INSTRUCTIONS TO FOLLOW:
Repeat exactly the line with "Image resolution: width=1440" and each line after it to the end of the data below; pictures stay out.

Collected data
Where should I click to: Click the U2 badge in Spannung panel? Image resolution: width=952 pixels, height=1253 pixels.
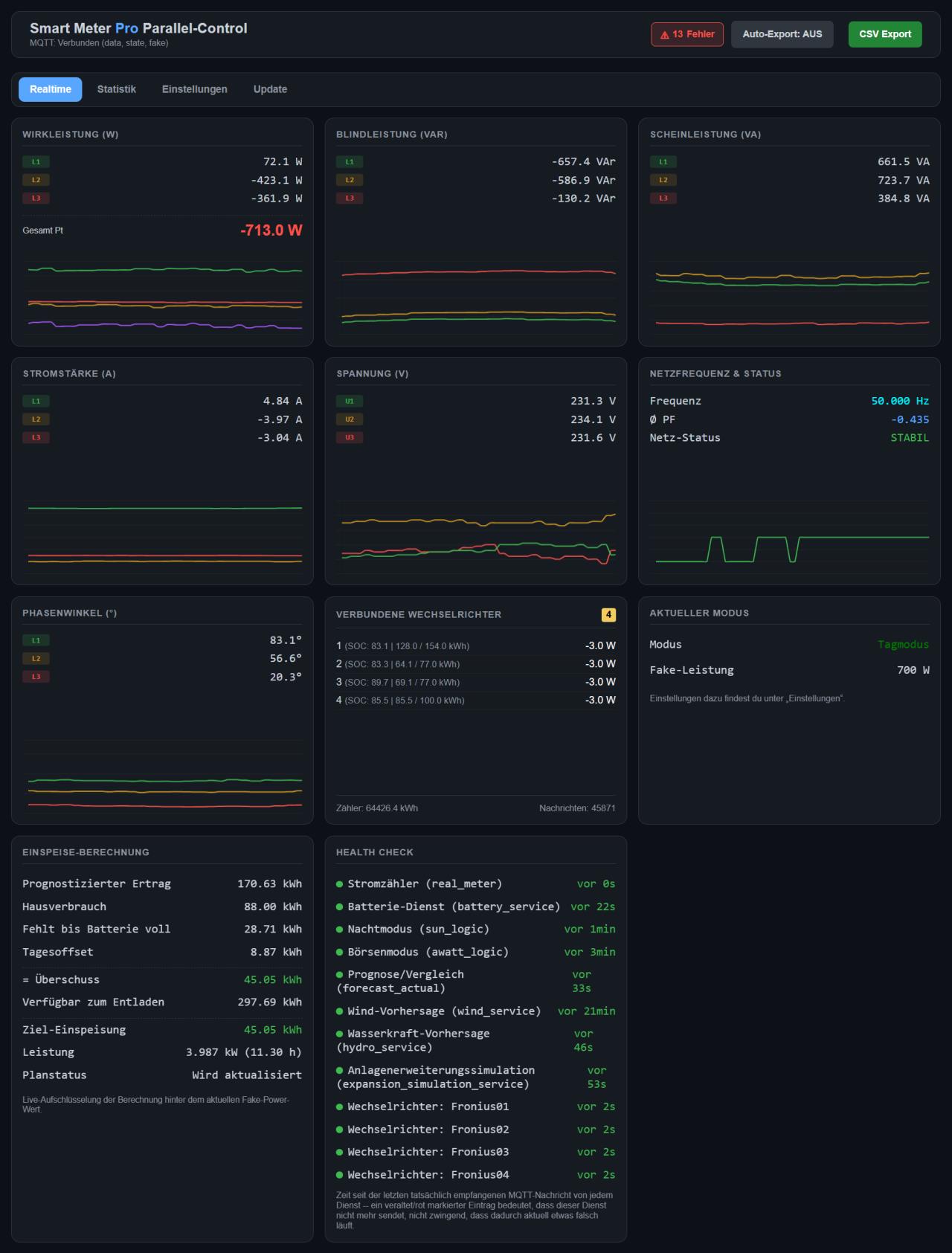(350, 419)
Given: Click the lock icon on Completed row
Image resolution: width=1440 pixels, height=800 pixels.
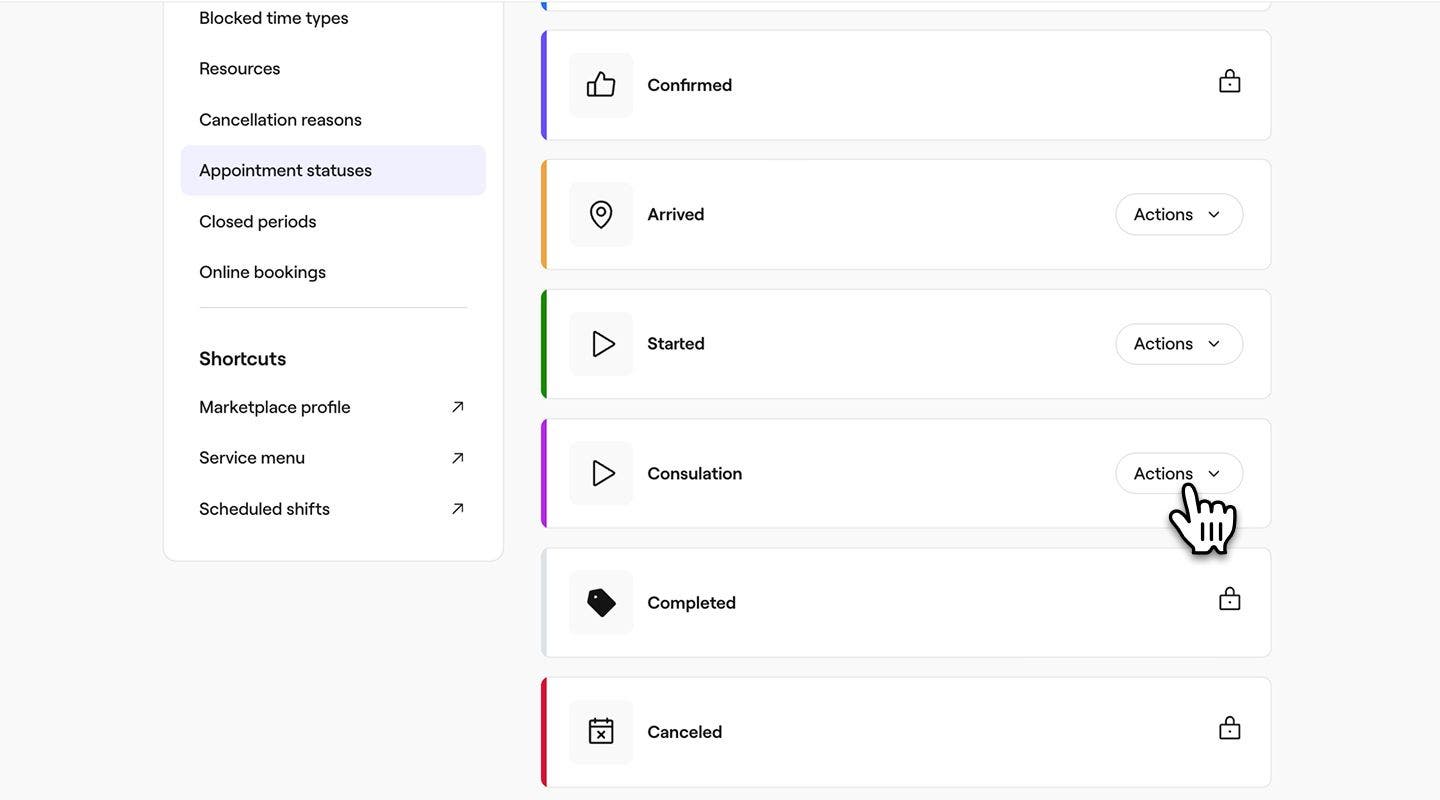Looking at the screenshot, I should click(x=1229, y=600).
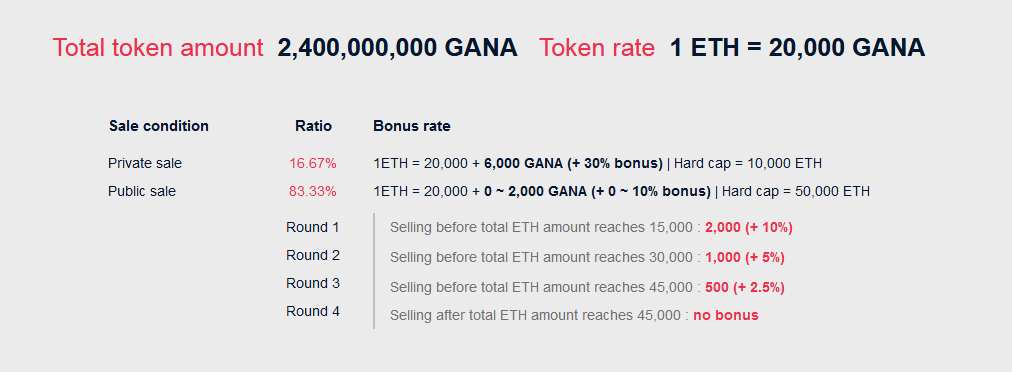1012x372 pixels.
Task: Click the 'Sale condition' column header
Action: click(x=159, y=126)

FINISHED EXERCISE:
Image resolution: width=1440 pixels, height=800 pixels.
Looking at the screenshot, I should click(x=1229, y=600).
1012x372 pixels.
Task: Click the 'Sale condition' column header
Action: click(x=159, y=126)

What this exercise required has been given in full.